Mercredi, les trois magistrats ont donné raison à l'État sur toute la ligne en rejetant aussi un appel déposé par Breivik. Celui-ci estimait qu'en exerçant un contrôle étroit de sa correspondance, la Norvège violait également l'article 8 de la Convention garantissant le droit à la vie privée.

Soulagement

«Je suis surtout content qu'il ait eu la possibilité de porter son affaire devant les tribunaux à deux reprises et que l'État de droit ait bien fonctionné», a réagi auprès de l'AFP un rescapé de la fusillade d'Utoya, Vegard Groslie Wennesland. «Cela dit, je suis bien sûr satisfait du jugement. Mais il est encore plus important de combattre l'idéologie que (Breivik) a endossée, qu'il endosse toujours et qui progresse actuellement en Europe», a-t-il ajouté.

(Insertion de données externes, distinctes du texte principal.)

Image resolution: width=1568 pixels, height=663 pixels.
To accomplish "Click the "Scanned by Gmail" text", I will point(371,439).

L'ancien chef de la Jeunesse travailliste, Eskil Pedersen, qui avait aussi échappé au massacre, s'est également dit «satisfait». «Aujourd'hui, je pense à toutes les véritables victimes», a-t-il tweeté.

Breivik, qui avait ouvert le procès de janvier avec un provocateur salut hitlérien, n'a jamais exprimé de remords. Mais ses gestes et déclarations ne recueillent désormais qu'un écho limité en Norvège, nation paisible et prospère qui cherche à refermer ce chapitre douloureux de son histoire.

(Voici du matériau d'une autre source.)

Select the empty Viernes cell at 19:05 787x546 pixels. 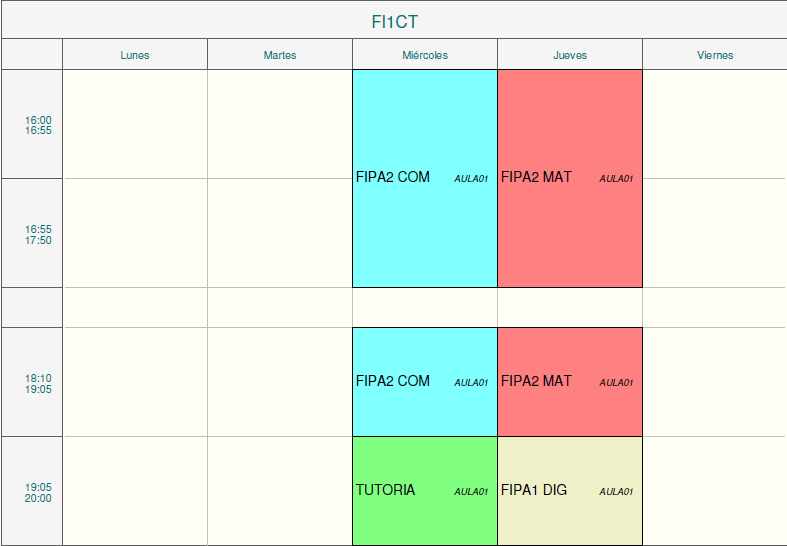[x=715, y=491]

Pendant l'examen de l'appel, le Procureur général chargé de représenter l'État, Fredrik Sejersted, avait décrit un «prisonnier VIP», en bonne santé physique et psychologique, supportant très bien son régime carcéral.

Ses trois cellules de plus de 10 m2 chacune sont notamment équipées de téléviseur avec jeux vidéo et lecteur DVD, d'un ordinateur (sans connexion internet) et d'appareils de musculation.

Breivik affirmait, lui, que son isolement contribuait à le radicaliser encore davantage.

L'absence de contacts avec des personnes autres que des professionnels rémunérés pèse sur sa santé mentale, avait aussi souligné son avocat, M. Storrvik.

La Cour d'appel d'Oslo a dit ne pas voir de «signes clairs de séquelles liées à l'isolement». Elle a cependant invité les autorités pénitentiaires à réfléchir à des moyens de permettre des contacts entre Breivik et d'autres détenus.

Si la Cour suprême accepte l'appel du tueur, la procédure ne sera pas publique et se tiendra en son absence. Me Storrvik s'est dit prêt à aller jusqu'à la Cour européenne des droits de l'homme à Strasbourg.